• _List of tasks_
- a) According to the travel account of the Star Flyer voyage, where was the first port in the Balearic Islands?
- b) Reproduce the stretch of the travel account from "We visited Yithion" through "invasion of Italy.".

• _Reading passage_
"""

We visited Yithion and Kataklon on mainland Greece taking a trip to Olympia and saw the original Olympic stadium. After a day at sea we stopped at Taormina on Sicily where Mt Etna smoked nearby. From there we sailed through the famous straights of Messina shortly after sunset and then on to Palermo where Allied troops stormed ashore in the WWII invasion of Italy.


After Palermo we spent two full days at sea on our way to the Balearic Islands where our first port was Palma de Mallorca. During this time I ventured out on the bowsprit of the Star Flyer where the following photos were taken. The one of me on the bowsprit speaks for itself, but doesn’t really convey the thrill of being suspended above the sea some fifty feet in front of the bow of the ship watching the prow breaking the waves. I went back and got the camera from Daphne and took several spectacular photos of the ship from my perch on the bowsprit. The wide angle shot shows the entire ship under sail, the prow splashing through waves. The third ship photo, Daphne on the foredeck, provides another view from the bowsprit. The thrill of sailing on such a ship was overpowering.

Ho rides the bowsprit of the Star Flyer on a bright day in the Mediterranean

The Star Flyer beats through the waves at about eighteen knots - from the bowsprit


Daphne watches cautiously as I take her photo from the bowsprit

We go back aboard the Star Flyer from our mooring in Palma de Mallorca.

"""

(Item position entries)
"""

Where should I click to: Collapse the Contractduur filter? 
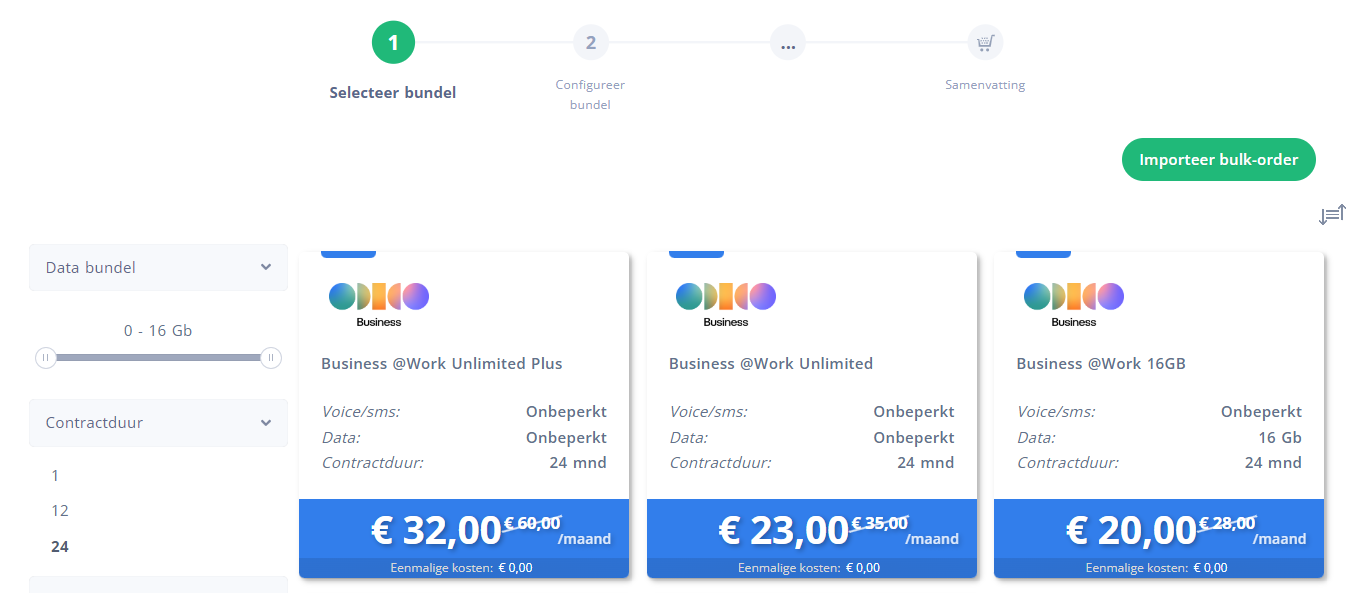pos(158,423)
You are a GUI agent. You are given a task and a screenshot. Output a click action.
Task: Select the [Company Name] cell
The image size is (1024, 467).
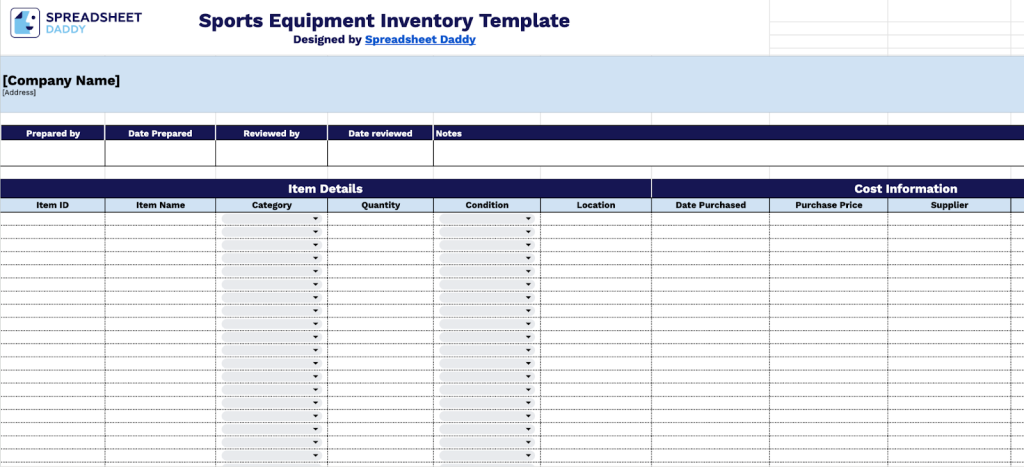point(61,80)
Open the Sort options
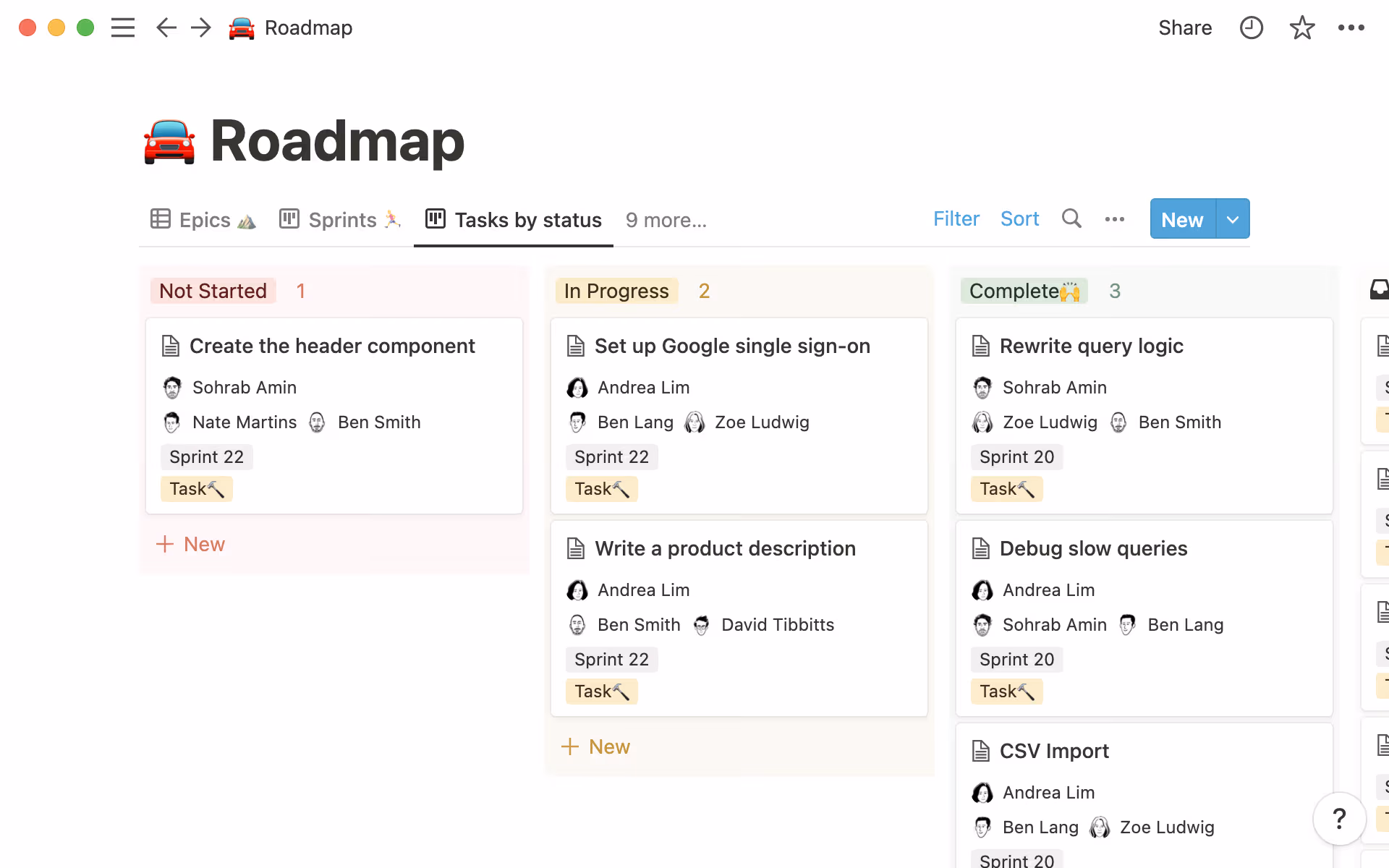The width and height of the screenshot is (1389, 868). tap(1020, 218)
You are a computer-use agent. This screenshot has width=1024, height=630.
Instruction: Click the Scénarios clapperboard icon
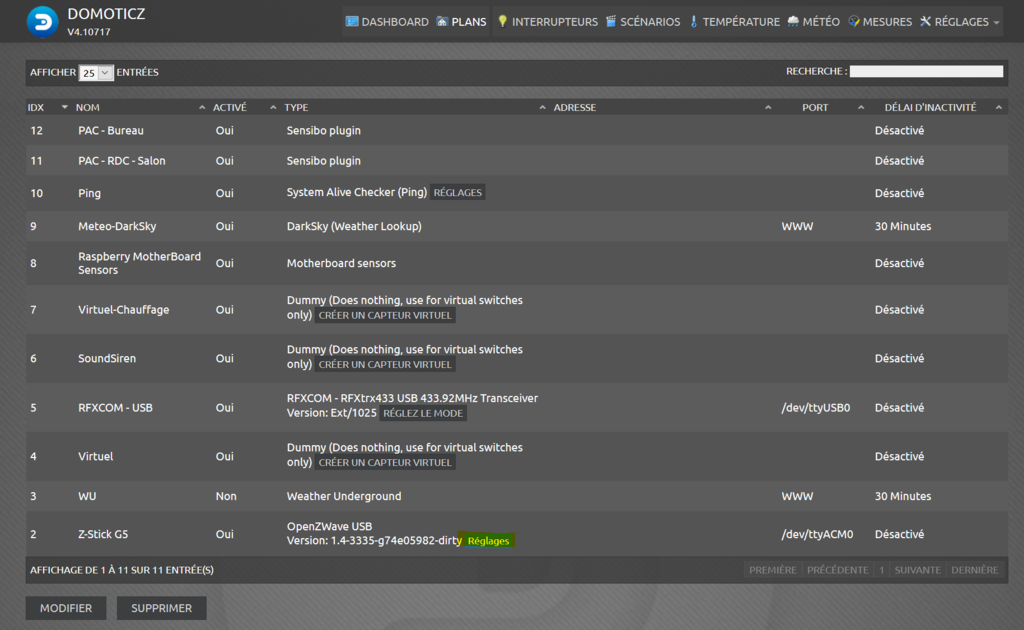[611, 21]
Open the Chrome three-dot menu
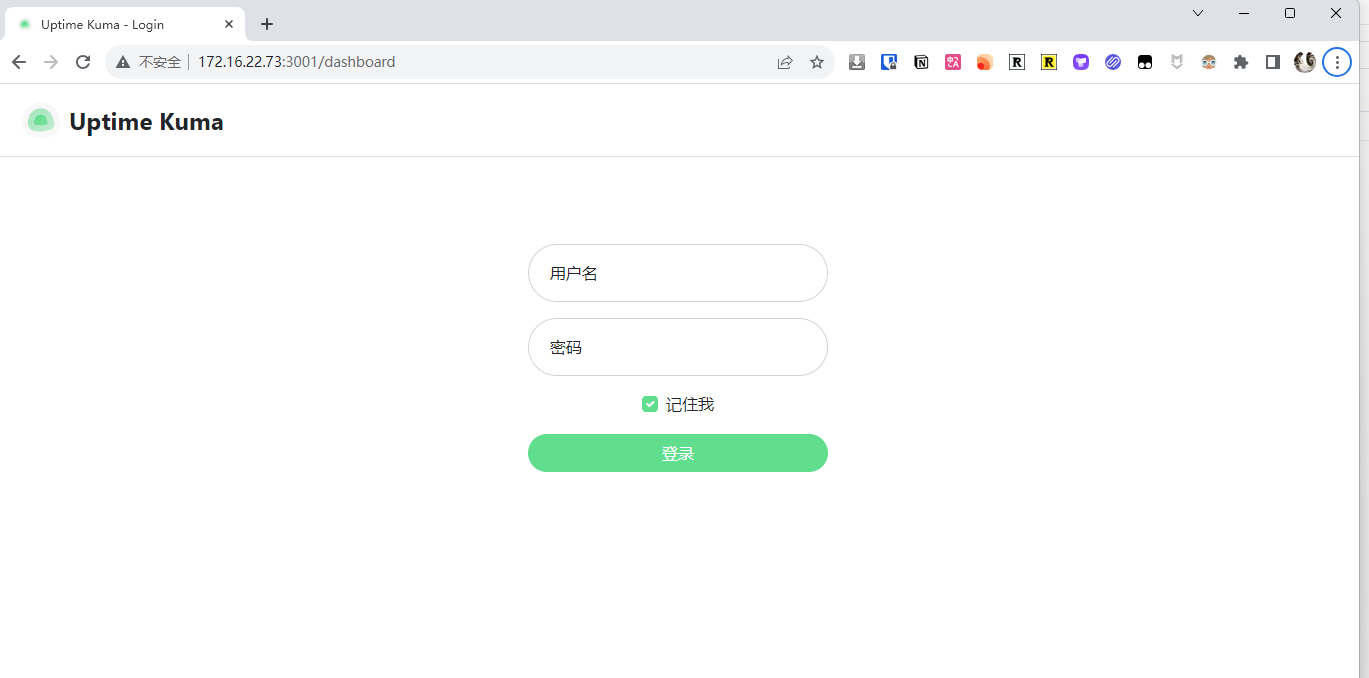This screenshot has width=1369, height=678. point(1337,62)
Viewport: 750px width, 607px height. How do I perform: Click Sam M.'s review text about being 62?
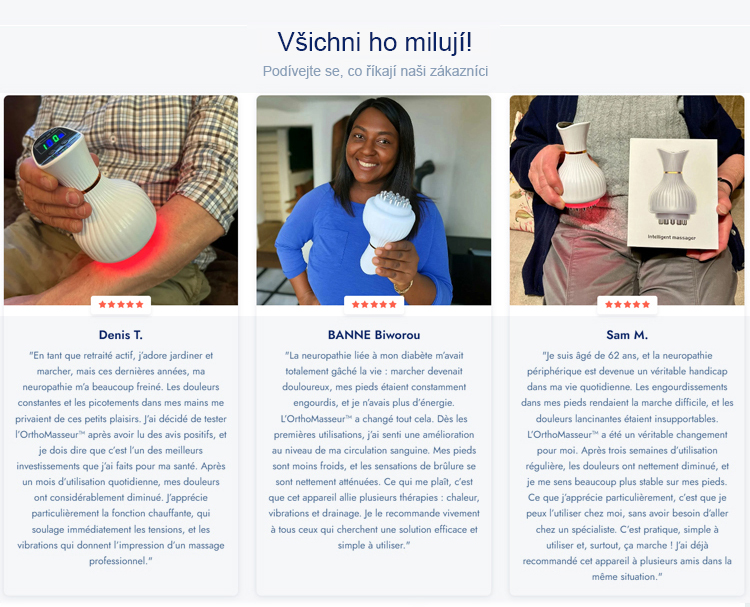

"""

• _Final answers_
- a) Palma de Mallorca.

- b)
We visited Yithion and Kataklon on mainland Greece taking a trip to Olympia and saw the original Olympic stadium. After a day at sea we stopped at Taormina on Sicily where Mt Etna smoked nearby. From there we sailed through the famous straights of Messina shortly after sunset and then on to Palermo where Allied troops stormed ashore in the WWII invasion of Italy.